Voici en quelques lignes la théorie de M. Leo. Il affirme, contrairement à M. de Savigny, que les institutions romaines, le municipe, ne laissent aucune trace dans les villes de la Lombardie après la destruction de Milan par les Goths, et il croit trouver la cause de ce fait dans l’impitoyable rigueur des ravages, le refoulement des grandes familles vers l’Italie inférieure, la domination absolue des Lombards, et les persécutions individuelles. La conquête brise d’un seul coup tout le passé des vaincus. Elle impose aux dernières classes l’esclavage ; à la classe moyenne, une liberté dure et payée de la redevance féodale ; à tous, la dépendance immédiate des chefs barbares. Les Francs ne changent rien à cette triste condition ; ils constituent seulement sur des bases plus vastes la féodalité. Des rapports plus directs, plus voisins, s’établissent alors entre le seigneur et les vassaux, serfs et censiers. L’église, dont la puissance et la richesse se sont rapidement accrues après la destruction de l’arianisme, l’église demande et obtient des garanties. De là l’immunité ecclésiastique. Sous la protection de l’avoué, l’évêque, l’homme de l’autel, s’affranchit du seigneur ; le serf, l’homme du travail et de la terre, s’abrite près de l’évêque. De là aussi, dans le système de M. Leo, l’origine, éloignée sans doute, mais déjà bien distincte, de la commune lombarde ; car, selon lui, le serf demandera bientôt à l’église même, et obtiendra d’elle, par l’argent, les armes, ou la transaction libre, ce qu’elle avait d’abord, pour elle seule, obtenu de la noblesse conquérante. Ces premières et impuissantes garanties sont bien loin toutefois de constituer pour l’homme ou l’état le droit et la liberté. L’histoire de la Lombardie ne présente, pendant la domination des Francs, qu’une suite non interrompue de crimes et de désordres. Mais ces malheurs sans fin ne rendent que plus urgent encore le besoin d’un contrat fort et durable entre celui qui souffre et celui qui opprime. Les villes puisent chaque jour dans leur misère même un nouvel instinct d’affranchissement ; bientôt, grace à l’intervention de l’empereur Othon, et à quelques années de paix, toutes les forces latentes du droit communal se développent et grandissent, et les cités lombardes se trouvent rapidement élevées à cette haute puissance contre laquelle viendront échouer plus tard les armées impériales.

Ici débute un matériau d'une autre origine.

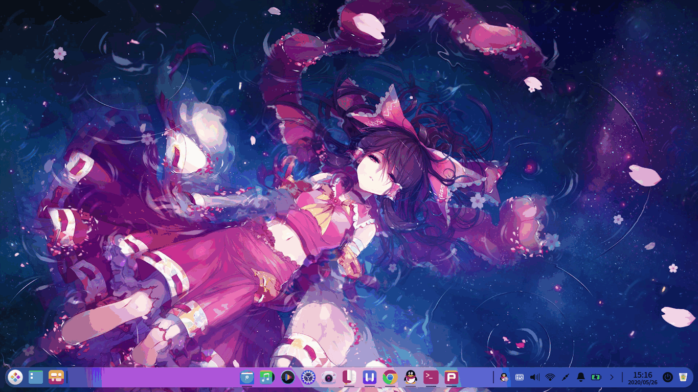This screenshot has width=698, height=392.
Task: Open WPS Writer from the dock
Action: coord(370,377)
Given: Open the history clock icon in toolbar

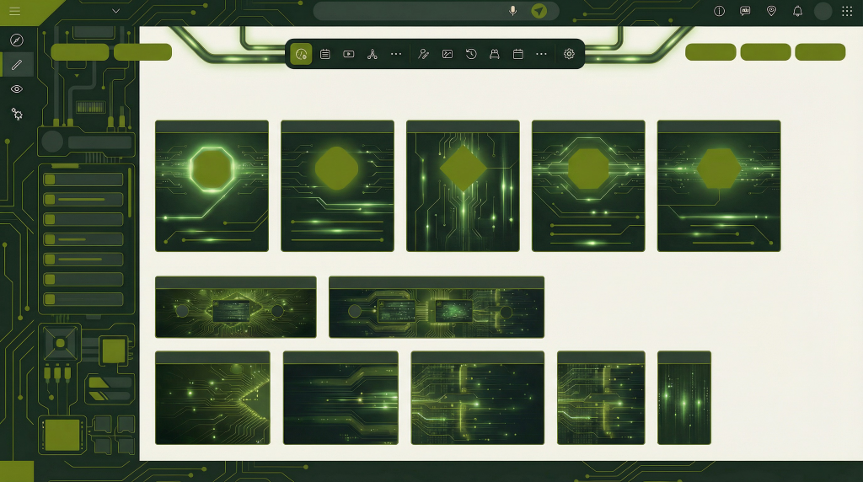Looking at the screenshot, I should click(471, 54).
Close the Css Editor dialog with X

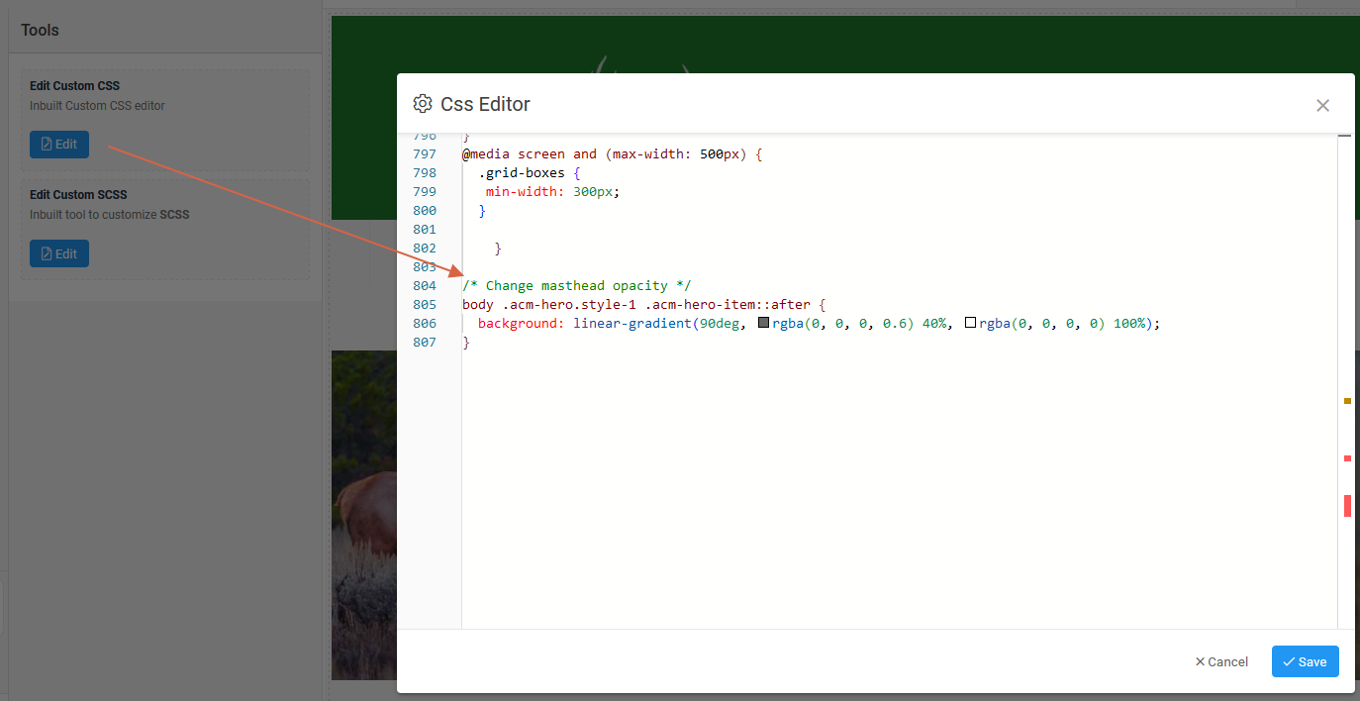click(x=1322, y=106)
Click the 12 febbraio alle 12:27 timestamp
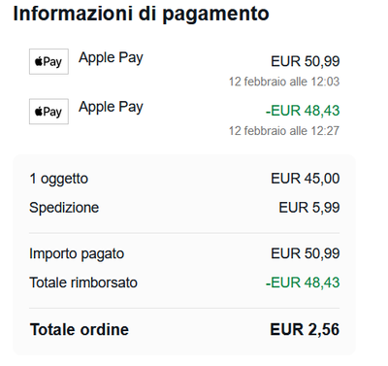The image size is (388, 366). coord(284,131)
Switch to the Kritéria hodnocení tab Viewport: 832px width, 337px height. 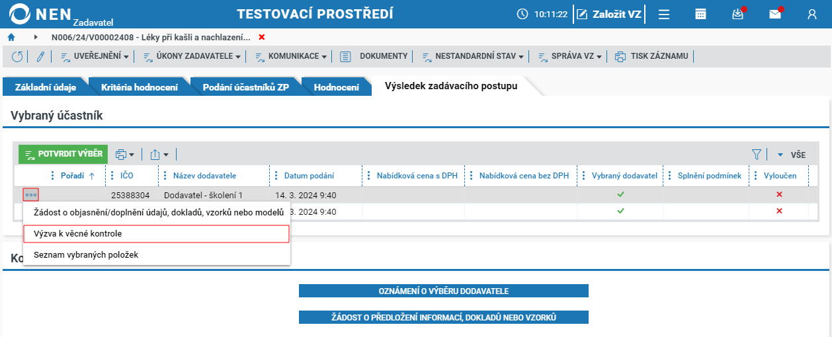[140, 87]
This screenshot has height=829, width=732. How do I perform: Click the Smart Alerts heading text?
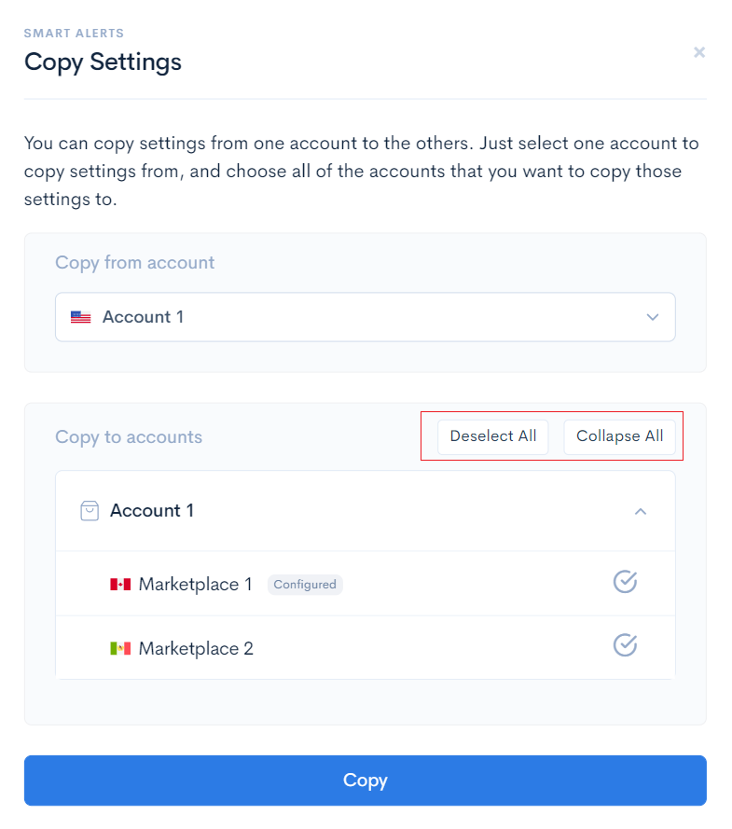pyautogui.click(x=74, y=34)
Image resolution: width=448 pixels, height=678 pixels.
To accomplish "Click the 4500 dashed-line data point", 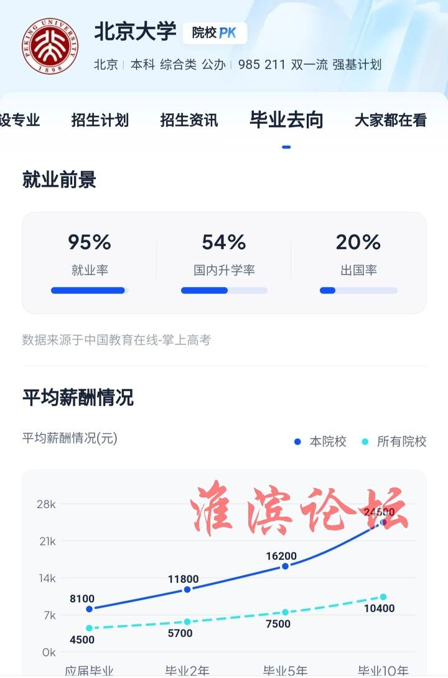I will 90,628.
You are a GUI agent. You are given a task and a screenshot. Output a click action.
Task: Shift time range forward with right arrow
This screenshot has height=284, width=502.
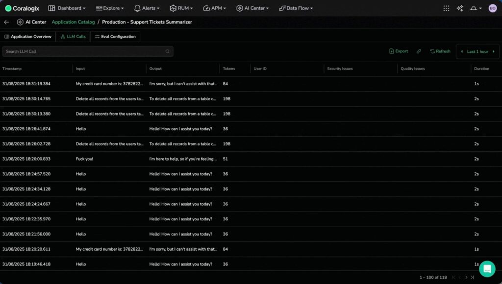click(494, 51)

Dans cette partie de son livre, M. Leo tend à prouver que l’arrivée de l’empereur Othon ouvrit une ère nouvelle aux communes de l’Italie supérieure, et que l’affranchissement municipal ne fut, en quelque sorte, que la rigoureuse extension de l’immunité ecclésiastique. M. Leo invoque, à l’appui de ses assertions, l’histoire détaillée de Milan, la plus importante des villes lombardes ; il essaie de montrer ses archevêques toujours mêlés aux luttes populaires et rangés du côté du peuple, et il affirme que les intérêts de l’église se liaient d’une manière intime aux intérêts des communes, et que l’accroissement de sa puissance temporelle a toujours servi au développement de leurs libertés.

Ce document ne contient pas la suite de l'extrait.